→ DATASET ENTRIES:

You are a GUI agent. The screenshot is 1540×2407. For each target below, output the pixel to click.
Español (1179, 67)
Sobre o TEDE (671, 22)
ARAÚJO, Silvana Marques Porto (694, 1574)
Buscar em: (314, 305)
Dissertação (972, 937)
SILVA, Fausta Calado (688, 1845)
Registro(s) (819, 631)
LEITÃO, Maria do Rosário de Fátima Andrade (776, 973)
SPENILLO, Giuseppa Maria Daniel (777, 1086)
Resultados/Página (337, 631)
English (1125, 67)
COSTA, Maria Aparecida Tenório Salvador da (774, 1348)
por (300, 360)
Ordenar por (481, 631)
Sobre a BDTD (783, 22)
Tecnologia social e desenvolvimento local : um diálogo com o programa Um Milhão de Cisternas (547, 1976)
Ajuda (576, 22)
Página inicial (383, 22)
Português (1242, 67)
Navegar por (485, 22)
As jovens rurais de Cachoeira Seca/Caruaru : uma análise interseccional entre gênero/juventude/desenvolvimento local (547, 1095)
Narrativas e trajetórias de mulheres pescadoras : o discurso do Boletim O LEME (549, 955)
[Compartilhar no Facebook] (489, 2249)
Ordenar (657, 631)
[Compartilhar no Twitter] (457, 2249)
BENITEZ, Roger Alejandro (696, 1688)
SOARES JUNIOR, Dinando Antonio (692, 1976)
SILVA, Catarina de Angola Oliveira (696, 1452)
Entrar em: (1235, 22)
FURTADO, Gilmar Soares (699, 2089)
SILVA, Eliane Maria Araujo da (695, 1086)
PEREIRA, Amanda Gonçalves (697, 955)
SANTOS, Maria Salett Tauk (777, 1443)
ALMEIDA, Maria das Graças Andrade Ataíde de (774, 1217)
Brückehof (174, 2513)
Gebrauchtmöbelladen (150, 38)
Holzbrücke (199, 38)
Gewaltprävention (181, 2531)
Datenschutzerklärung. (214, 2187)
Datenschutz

→ WHAT YOU ARE ASKED TO DO: Print only the lines from the top of the data above down to the line holding "SANTOS, Maria Salett Tauk (777, 1443)", inclusive.

→ RESULT:
You are a GUI agent. The screenshot is 1540×2407. For each target below, output the pixel to click.
Español (1179, 67)
Sobre o TEDE (671, 22)
ARAÚJO, Silvana Marques Porto (694, 1574)
Buscar em: (314, 305)
Dissertação (972, 937)
SILVA, Fausta Calado (688, 1845)
Registro(s) (819, 631)
LEITÃO, Maria do Rosário de Fátima Andrade (776, 973)
SPENILLO, Giuseppa Maria Daniel (777, 1086)
Resultados/Página (337, 631)
English (1125, 67)
COSTA, Maria Aparecida Tenório Salvador da (774, 1348)
por (300, 360)
Ordenar por (481, 631)
Sobre a BDTD (783, 22)
Tecnologia social e desenvolvimento local : um diálogo com o programa Um Milhão de Cisternas (547, 1976)
Ajuda (576, 22)
Página inicial (383, 22)
Português (1242, 67)
Navegar por (485, 22)
As jovens rurais de Cachoeira Seca/Caruaru : uma análise interseccional entre gênero/juventude/desenvolvimento local (547, 1095)
Narrativas e trajetórias de mulheres pescadoras : o discurso do Boletim O LEME (549, 955)
[Compartilhar no Facebook] (489, 2249)
Ordenar (657, 631)
[Compartilhar no Twitter] (457, 2249)
BENITEZ, Roger Alejandro (696, 1688)
SOARES JUNIOR, Dinando Antonio (692, 1976)
SILVA, Catarina de Angola Oliveira (696, 1452)
Entrar em: (1235, 22)
FURTADO, Gilmar Soares (699, 2089)
SILVA, Eliane Maria Araujo da (695, 1086)
PEREIRA, Amanda Gonçalves (697, 955)
SANTOS, Maria Salett Tauk (777, 1443)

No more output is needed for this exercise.